Get a (Gorilla) Grip with Coach Jake Clark #2: Master Load Management and Prevent Injury: Discover Your Strength Potential

Load Management for Strength Training

This week we are going to break down load management. Tell me if this sounds familiar: It’s the third week in a row you’ve flat barbell bench pressed (twice/week). Your shoulder joint starts to hurt. You begin rolling out your shoulders and doing some banded work before your pressing days. Week 4 rolls around and it has not gotten worse, but it has not gotten better.

You decide to schedule a massage and some other rehab work (that will run you about $60/hour). It’s week 5 now and you are supposed to be working up to a max triple. You get about 4 sets into your warmups before the pain is so aggressive you almost get stapled, then leave the gym in a tiff because the day did not go how you wanted.


What was the big mistake in the situation above? Assuming that the answer to the pain was adding more to the training schedule. It is a common conundrum to assume the simplest answer can’t be the right one; the irony being, that it often is. The notion that you can out-warm up or out-exercise the need for recovery is appealing. The idea that all it takes to be the strongest version of yourself is to slam the gas pedal down and forget about it is false. If it was as easy as going 100mph all the time, there are a lot of crazy fuxks I know that should rightly be much stronger.


No, the answer to reducing chronic pain as a result of training stress is not to add more stuff; it is load management and exercise selection. I submit that perhaps benching twice a week on a straight bar with high volumes (might) be too much for (some) individuals’ shoulder joints to handle. There is a lot of nuance I’m going to leave off the table here as it is not relevant to the point at hand, which is; that adding more training volume to solve an issue that arises due to too much training volume is ridiculous.

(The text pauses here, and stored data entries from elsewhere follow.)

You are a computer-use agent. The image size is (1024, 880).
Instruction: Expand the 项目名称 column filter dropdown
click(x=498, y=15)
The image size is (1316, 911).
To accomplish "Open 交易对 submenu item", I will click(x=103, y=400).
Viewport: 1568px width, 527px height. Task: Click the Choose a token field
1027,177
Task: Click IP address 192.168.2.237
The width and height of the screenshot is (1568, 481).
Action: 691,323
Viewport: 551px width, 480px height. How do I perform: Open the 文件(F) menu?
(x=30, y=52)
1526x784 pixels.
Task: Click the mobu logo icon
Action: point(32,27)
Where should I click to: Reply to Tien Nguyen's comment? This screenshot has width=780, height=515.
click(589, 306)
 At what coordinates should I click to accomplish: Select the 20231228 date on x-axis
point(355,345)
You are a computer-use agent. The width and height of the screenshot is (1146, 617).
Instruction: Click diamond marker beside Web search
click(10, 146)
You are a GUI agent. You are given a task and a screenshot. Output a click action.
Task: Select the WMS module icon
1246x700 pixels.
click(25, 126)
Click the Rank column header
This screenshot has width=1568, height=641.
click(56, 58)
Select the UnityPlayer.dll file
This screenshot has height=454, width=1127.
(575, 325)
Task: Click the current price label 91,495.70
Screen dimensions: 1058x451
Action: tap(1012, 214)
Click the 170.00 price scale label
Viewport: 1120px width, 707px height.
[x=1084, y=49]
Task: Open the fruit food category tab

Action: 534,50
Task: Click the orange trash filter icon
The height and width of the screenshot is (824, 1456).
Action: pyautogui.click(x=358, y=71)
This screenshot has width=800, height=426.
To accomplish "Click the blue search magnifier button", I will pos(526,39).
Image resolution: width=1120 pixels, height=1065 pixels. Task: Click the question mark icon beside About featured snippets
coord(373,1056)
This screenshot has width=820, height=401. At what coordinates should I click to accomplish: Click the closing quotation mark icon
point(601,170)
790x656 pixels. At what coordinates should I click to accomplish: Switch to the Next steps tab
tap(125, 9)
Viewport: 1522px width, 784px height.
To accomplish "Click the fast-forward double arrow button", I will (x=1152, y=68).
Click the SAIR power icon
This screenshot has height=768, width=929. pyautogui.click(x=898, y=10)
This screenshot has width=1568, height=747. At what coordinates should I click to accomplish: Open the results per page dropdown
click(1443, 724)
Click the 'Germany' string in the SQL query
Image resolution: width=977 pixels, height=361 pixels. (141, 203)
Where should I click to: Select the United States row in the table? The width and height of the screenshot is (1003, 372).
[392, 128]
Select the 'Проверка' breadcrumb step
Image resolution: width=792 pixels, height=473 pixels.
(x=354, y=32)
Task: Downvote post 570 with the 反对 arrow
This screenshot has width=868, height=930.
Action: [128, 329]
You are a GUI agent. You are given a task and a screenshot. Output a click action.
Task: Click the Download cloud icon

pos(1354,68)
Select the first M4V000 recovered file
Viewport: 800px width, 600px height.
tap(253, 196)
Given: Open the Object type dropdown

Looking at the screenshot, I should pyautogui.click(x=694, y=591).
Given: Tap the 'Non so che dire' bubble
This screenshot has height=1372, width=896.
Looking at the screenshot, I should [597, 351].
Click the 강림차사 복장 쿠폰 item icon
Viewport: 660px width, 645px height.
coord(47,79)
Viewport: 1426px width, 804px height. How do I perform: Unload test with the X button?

The next time you are experiencing chronic pain as a result of training, I encourage you to look at your program with some clarity and objectivity. Are you doing too much? Are there some movements that take a bigger toll than others? Are some movements causing overlapping soreness in some muscle groups? Have you ever heard of the concept of a deload?

If the answer to any of these is “yes”, then maybe move some things around, remove some sets, reps, or load, or even remove an entire movement for a week just to see how it affects the aforementioned pain. I promise the answer to getting better is not in some banded exercise or super secret warm-up; it’s more than likely a combination of eating enough, reducing training volume, and getting some sleep.